ガイ・ベリーマン(B、以下ガイ):もちろんプレッシャーはあった。少し疲れたのはたしかだよ。新作は全身全霊を込めて作ったし、いいものを作った自負ももちろんありはするけど、こればっかりは人々がどう判断を下すか。それを見てみないとわからないよね。
この大出世作に続く新作のレコーディングはガイのこの発言からもわかるようにかなりの苦しみを予想させる。実際、発売自体も、当初の予定からは数カ月ズレこんだ。この労作で彼らは何を目指したのだろうか。
ガイ:音楽的にインスパイアを受けたのは、デヴィッド・ボウイの’70年代の作品であったり、クラフトワークだったりね。意外かもしれないけど、こうしたアーティストの影響を僕らなりに注いでみたつもりだよ。
ジョニー・バックランド(G、以下ジョニー):とにかく、良い曲、これがすべてだよ。しかも、前作よりも確実にスケール・アップさせなくてはならない。それは使う楽器を増やしたり、音数を増やしたりとか、そういうやり方じゃなくてね。
こうやってでき上がったサウンドは、これまで以上にスケール感のアップしたプログレッシヴなものとなった。そして、彼らがかねてから敬愛していた、エコー&ザ・バニーメンなど、80’sのニュー・ウェイヴ・インディ・ギター・バンドからの影響がメロディにもより濃厚に現れてくるようになった。もう彼らのことを、世間一般で言われるところの、「UK叙情派」の域で止めるのでは失礼な、そんな次元にまで到達している。実際、コールドプレイが成功した後、イギリスからは次々とメロディアスなバラードを武器にするバンドが商業的な大成功を果たす例が出て来ているが、彼らはそうしたバンドとの差別化を図りたかったのだろうか?

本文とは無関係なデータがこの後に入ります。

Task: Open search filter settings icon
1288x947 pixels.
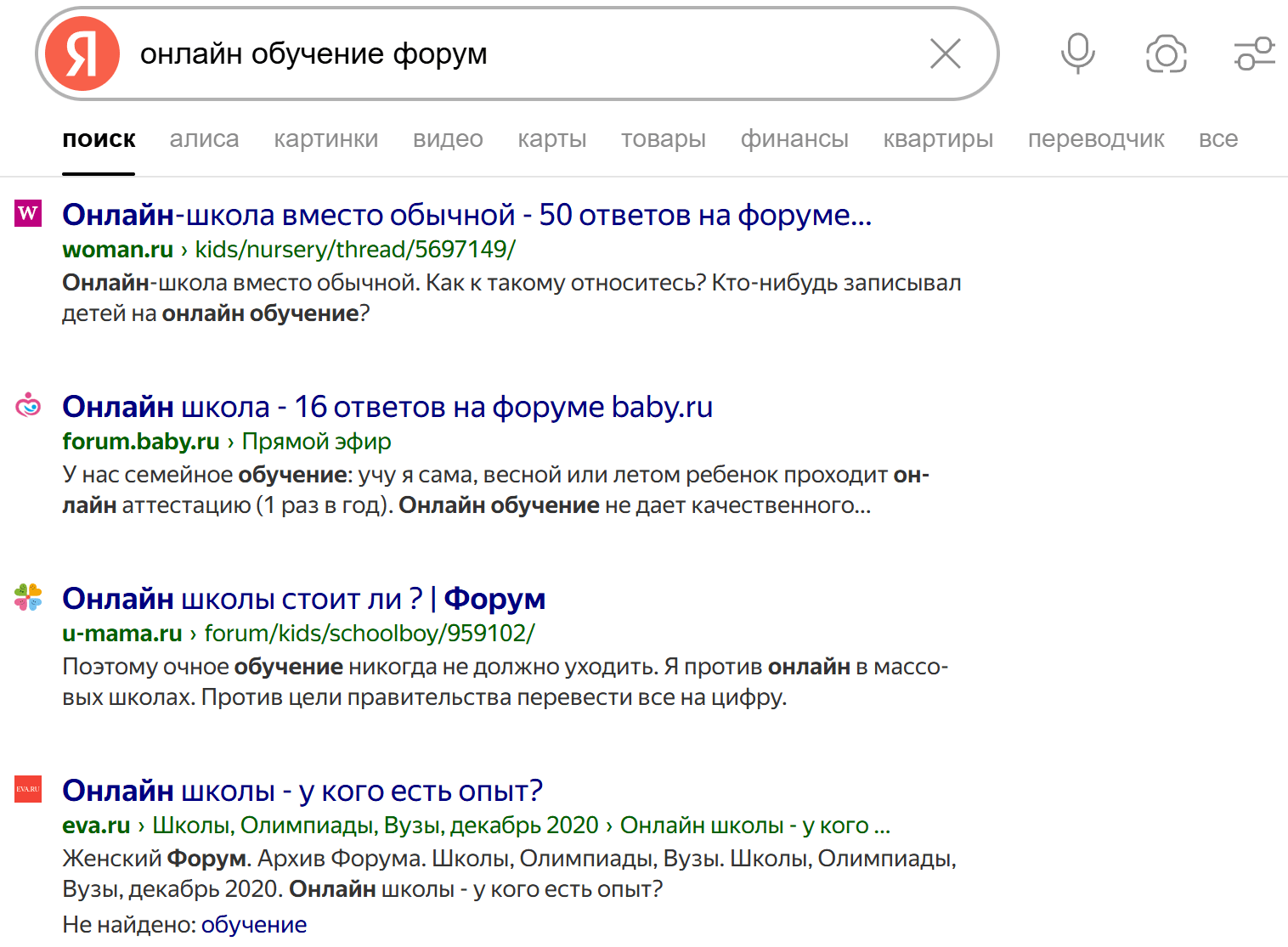Action: pos(1254,53)
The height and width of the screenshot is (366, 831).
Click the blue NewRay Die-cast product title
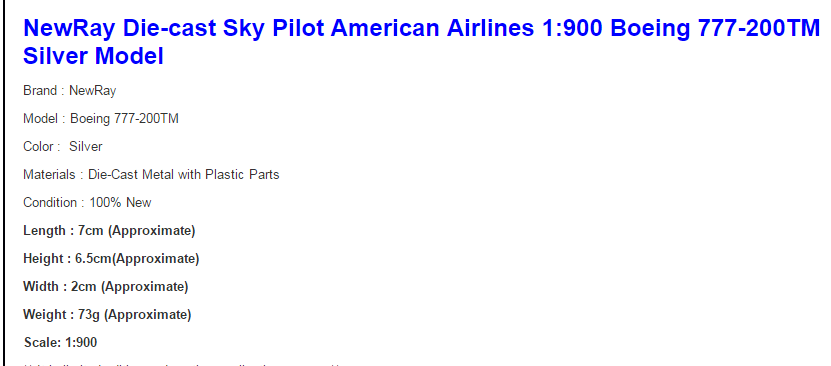pyautogui.click(x=421, y=42)
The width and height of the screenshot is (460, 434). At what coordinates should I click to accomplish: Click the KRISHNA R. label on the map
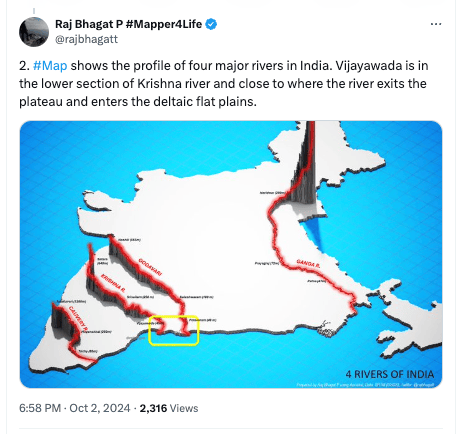click(113, 284)

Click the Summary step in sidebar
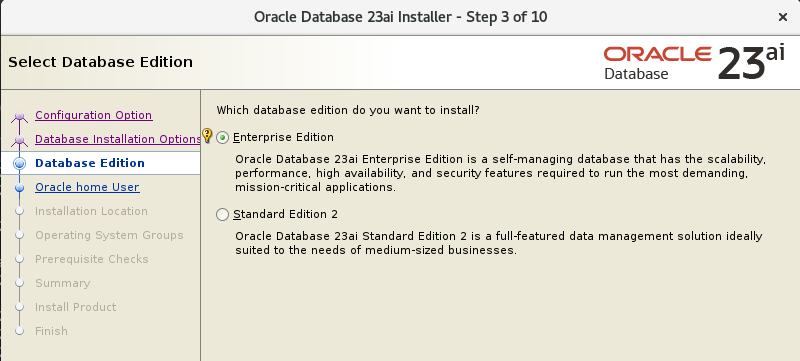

ガイ:“UK叙情派”? そんなものがあるのかい(笑)? 別にキーンやスノウ・パトロールやアスリートといったバンドが僕らの成功に倣って真似したなんてことは思わないな。どのバンドも全部自分らしさを持った良いバンドじゃないか。少なくとも僕には、コールドプレイのようには聴こえないな。
成功を果たした後でも、彼らはいたって謙虚である。昨今、キラーズのブランドン・フラワーズがブレイヴァリーを「僕らの成功の真似をして売れた」と攻撃したり、オアシスのリアムがフランツ・フェルディナンドやブロック・パーティーなどの新世代バンドを口汚く罵ったりする舌戦がロック界の話題になっているが、彼らにはそんなことは全くお構いなし、といったところだ。そんな彼らは、今のロック界について、どう思ってるのだろうか?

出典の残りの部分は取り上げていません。